Il fut un temps, il y a 200 ans, où il n'y avait aucun mystère. Pour les jeunes filles, toutes vêtues de coiffes blanches et de tabliers à carreaux, passant leurs précieux moments de liberté en silence ou en conversations agréables, rien n'aurait pu être moins mystérieux. Elles brodaient leurs marquoirs, tout simplement. De temps en temps, peut-être à la fin d'une aiguillée, elles auraient levé le nez, et admiré leur ouvrage, ou celui de la camarade assise à côté d'elles, et elles auraient vu ces motifs banals, les mêmes qu'il y avait sur tous les autres marquoirs que les filles de leur "famille" brodaient.

S'il y avait là un mystère, c'est que pendant un moment elles avaient oublié le froid qui descendait des landes du nord, au-delà des limites des murs de l'école qui les enfermaient; oublié aussi le goût aigre du maigre ragoût de mouton appelé "la soupe du matelot" servi au dîner (même si un vide douloureux dans leur estomac contredisait le fait qu'elles venaient de manger).

Ces filles quaker de l'école d'Ackworth étaient contentes d'être débarrassées de l'ennuyeuse et monotone obligation de coudre des ourlets sans fin sur les innombrables draps nécessaires aux pensionnaires de l'école - "leur famille". Quand par hasard il n'y avait plus de draps à ourler, il y avait encore les habits des garçons à repriser, troués ou déchirés dans quelque sauvage reconstitution de la guerre de Troie, et quand tout cela était achevé, il restait encore une commande de draps de bébés à terminer pour une voisine du village.

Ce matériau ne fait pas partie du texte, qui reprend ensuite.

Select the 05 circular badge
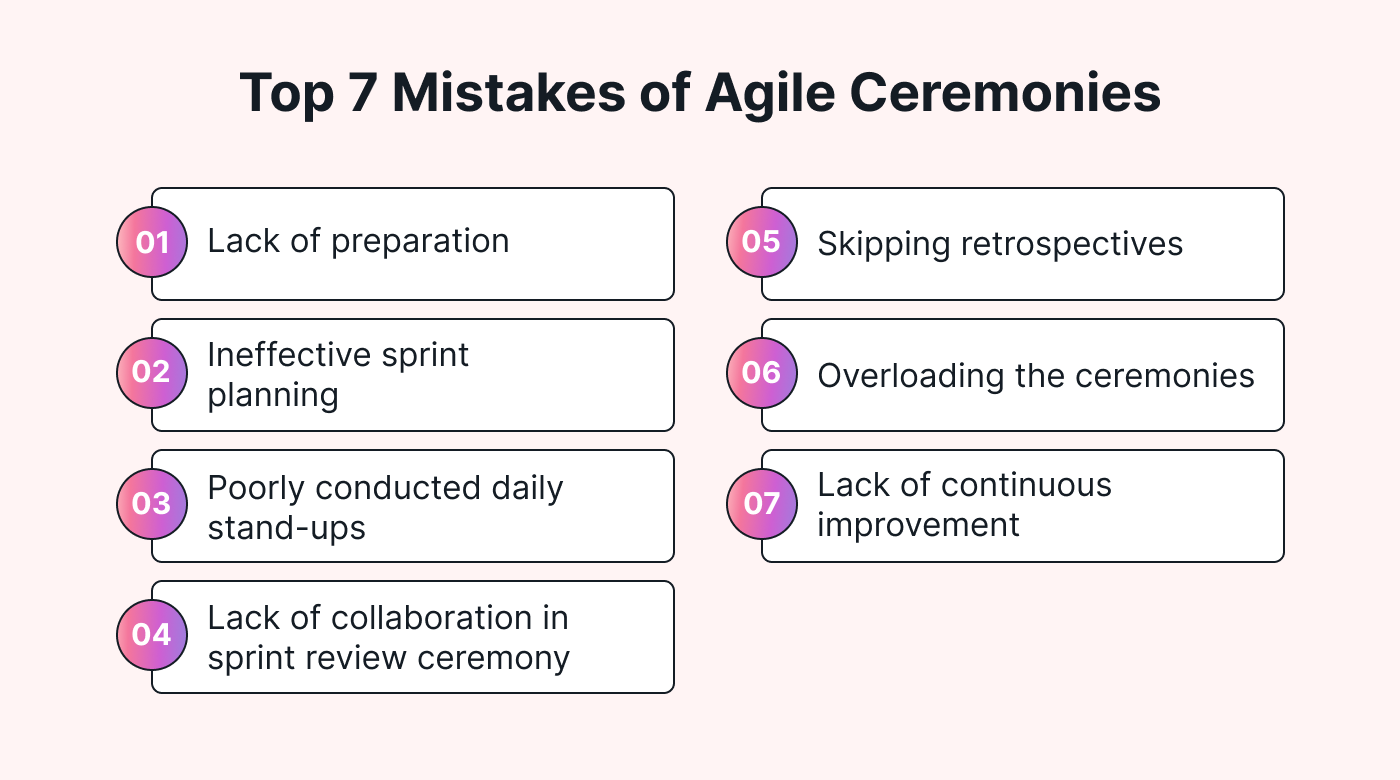This screenshot has height=780, width=1400. pyautogui.click(x=762, y=242)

Maintenant, enfin, en travaillant sur leurs marquoirs, les filles pouvaient broder pour leur plaisir. Elles avaient la possibilité de choisir des motifs qui leur plaisaient, et les soies les plus vives : roses, mauves, jaunes, vert pré et bleues. Comment elles pouvaient se procurer ces soies colorées avec le sou d'argent de poche qu'elles recevaient par semaine est l'objet de conjectures. Peut-être que ces soies étaient des cadeaux envoyés de chez elles par une mère aimante qui s'ennuyait de sa fille - car elles ne pouvaient voir leurs filles pendant les trois ou quatre ans durant lesquels elles étaient au loin, à l'école. Mais pourtant à cette époque, les familles des fillettes étaient considérées comme "ne vivant pas dans l'abondance". Peut-être alors que les soies provenaient de dons philanthropiques des "Amis" (nom que se donnaient les quakers entre eux, NDLT) plus fortunés. Ou bien, les filles, suivant en cela le modèle des Sociétés de Prévoyance des Quakers, avaient peut-être mis en commun leur argent de poche pour acheter des soies qu'elles se partageaient.

Y avait-il une maîtresse de couture assise au-milieu d'elles, contente elle aussi de prendre un peu de loisir loin des contraintes de la couture ordinaire. Est-ce que les fillettes lui montraient leurs marquoirs, lui demandaient son avis à propos du dessin ou du choix des couleurs, ou même recopiaient un nouveau motif d'après son marquoir? Une des choses que nous pouvons dire en examinant les ouvrages conservés à Ackworth, c'est que mes motifs et les modèles étaient rarement recopiés avec exactitude. Il y a habituellement des changements dans le comptage des points, ou des variations dans de petits éléments du dessin, ce qui fait que chaque motif est différent des autres, même si à première vue, ils peuvent sembler identiques.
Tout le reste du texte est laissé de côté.